The Obama administration will face challenges going well beyond those over which conservatives are making death-bed repentances. It does not follow, however, that Obama will prescribe the solutions of liberal Democrats of an earlier era. His instincts, particularly in areas such as health and education, are undoubtedly liberal. But unlike either Roosevelt (to whom he is compared) or Reagan (with whom he is contrasted), Obama is not an ideologue.
George Packer, in a recent issue of The New Yorker, writes that "people who have observed (Obama) in meetings describe him as a politician who solicits advice from a variety of sources (and) puts a high value on empirical evidence... A word that comes up again and again, from Obama himself and from people who know him, is 'pragmatic.'"
One of Obama's heroes and greatest influences, moreover, is Abraham Lincoln. Among American presidents there can be few who surpassed Lincoln in his understanding of the wellsprings of human behaviour.

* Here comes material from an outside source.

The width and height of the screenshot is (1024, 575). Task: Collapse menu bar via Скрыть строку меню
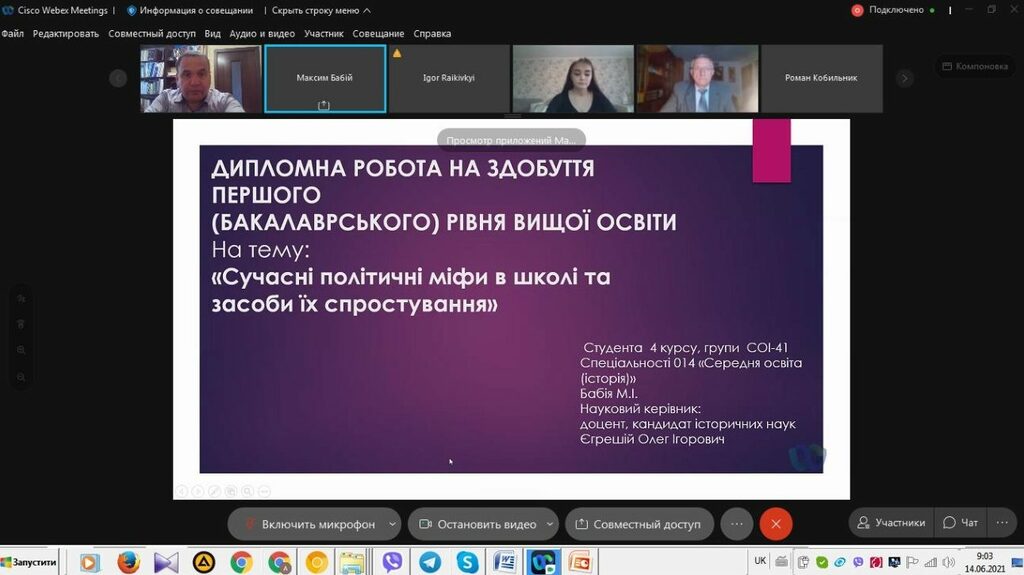point(320,10)
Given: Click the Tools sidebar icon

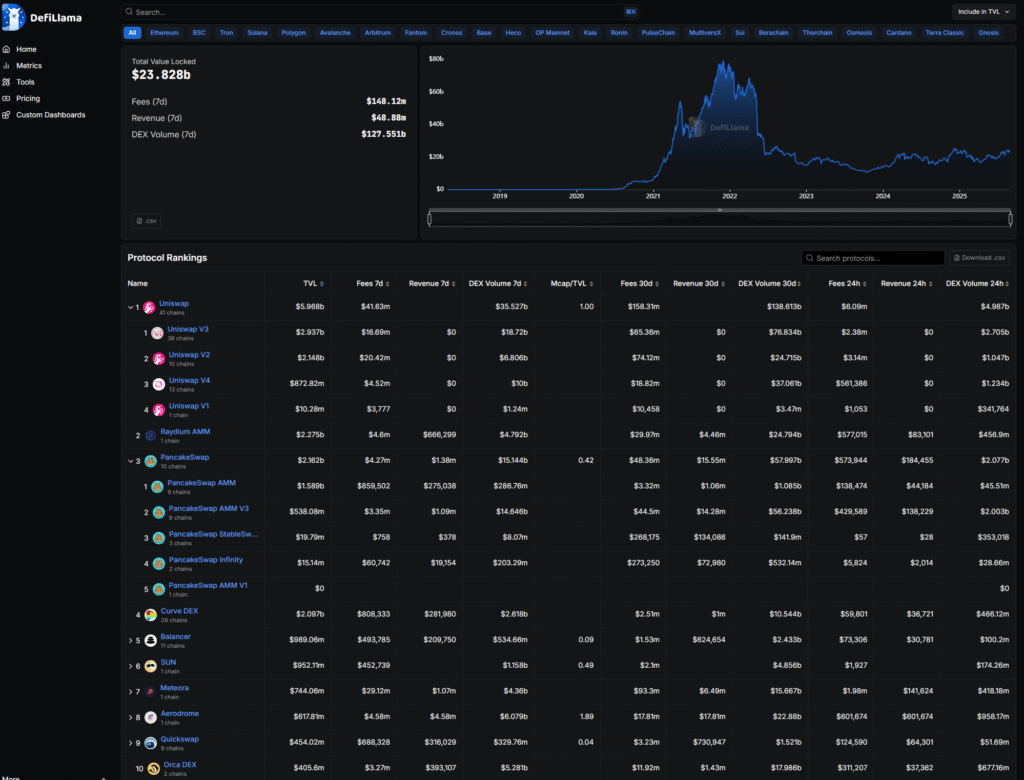Looking at the screenshot, I should 8,82.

Packer quotes a striking passage from Lincoln's first inaugural address: "Think calmly and well upon this whole subject. Nothing valuable can be lost by taking time. If there be an object to hurry any of you, in hot haste, to a step which you would never take deliberately, that object will be frustrated by taking time; but no good object can be frustrated by it."
Lincoln, he of great humanity and conservative instincts, understood profoundly the importance of making haste slowly and deliberately if the people and the country were to accommodate and survive great change.
So, one suspects, does Obama. The Americans have given themselves a Christmas present.